Karena, saat ini, AI dirumuskan dengan foundation model yang dibuat negara pengembang utama, seperti Amerika Serikat sehingga data-data yang digunakan berpegang nilai-nilai Barat yang ‘membonceng’ nilai-nilai nyata saat dilatih.
Alhasil, bias dalam data untuk dipakai oleh masyarakat di luar Amerika itu sering terjadi, termasuk juga stereotyping terhadap kelompok-kelompok tertentu, ras tertentu, bangsa tertentu itu terjadi di AI.
“Jadi, itu membuktikan ada upaya untuk melakukan filtering dan lain sebagai macamnya sesuai dengan kepentingan mereka,” tuturnya.
Talenta Digital
Sementara itu, Indonesia diproyeksikan membutuhkan lebih dari 12 juta talenta digital pada 2030.
Namun, Indonesia diperkirakan masih kekurangan 2,7 juta telenta yang menguasai keahlian digital.
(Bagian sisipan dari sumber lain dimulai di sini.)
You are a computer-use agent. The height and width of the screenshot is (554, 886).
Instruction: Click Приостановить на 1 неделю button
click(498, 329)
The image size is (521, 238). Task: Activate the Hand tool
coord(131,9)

Kesenjangan ini bisa menghambat seluruh proses transformasi, termasuk di AI.
Karena itu, pengembangan talenta digital menjadi sangat penting untuk menuju kedaulatan digital Indonesia.
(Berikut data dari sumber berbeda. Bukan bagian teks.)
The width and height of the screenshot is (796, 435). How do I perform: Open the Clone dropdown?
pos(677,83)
Jika talenta digital Indonesia berkualitas, keterbatasan infrastruktur dan lainnya bisa ditaklukkan untuk membuat inovasi-inovasi dalam kemajuan teknologi digital.
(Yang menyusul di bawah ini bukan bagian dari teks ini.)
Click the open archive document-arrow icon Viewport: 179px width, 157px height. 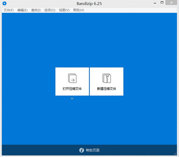[72, 78]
“Sekali lagi, talenta digital ini menurut saya proyek nomor satu. Infrastruktur kita mungkin bisa terbatas. Tapi,mkalau orangnya kreatif dia bisa taklukan keterbatasan itu,” ucap Nezar.
Negara China dan India pun bisa menjadi contoh dan bukti bahwa dengan keterbatasan bisa menjadi menjadi kekuatan teknologi digital. China pun kini menjadi pengembang AI yang bersaing dengan Amerika Serikat.
Bahkan, China perang dagang dengan Amerika Serikat dan ditekan pertumbuhan teknologi informasinya mampu bersaing dengan negar maju.
“Dengan talenta-talenta yang baik dan unggul, mereka bisa lebih maju dalam adopsi teknologi digital,” pungkas Nezar. (bdm)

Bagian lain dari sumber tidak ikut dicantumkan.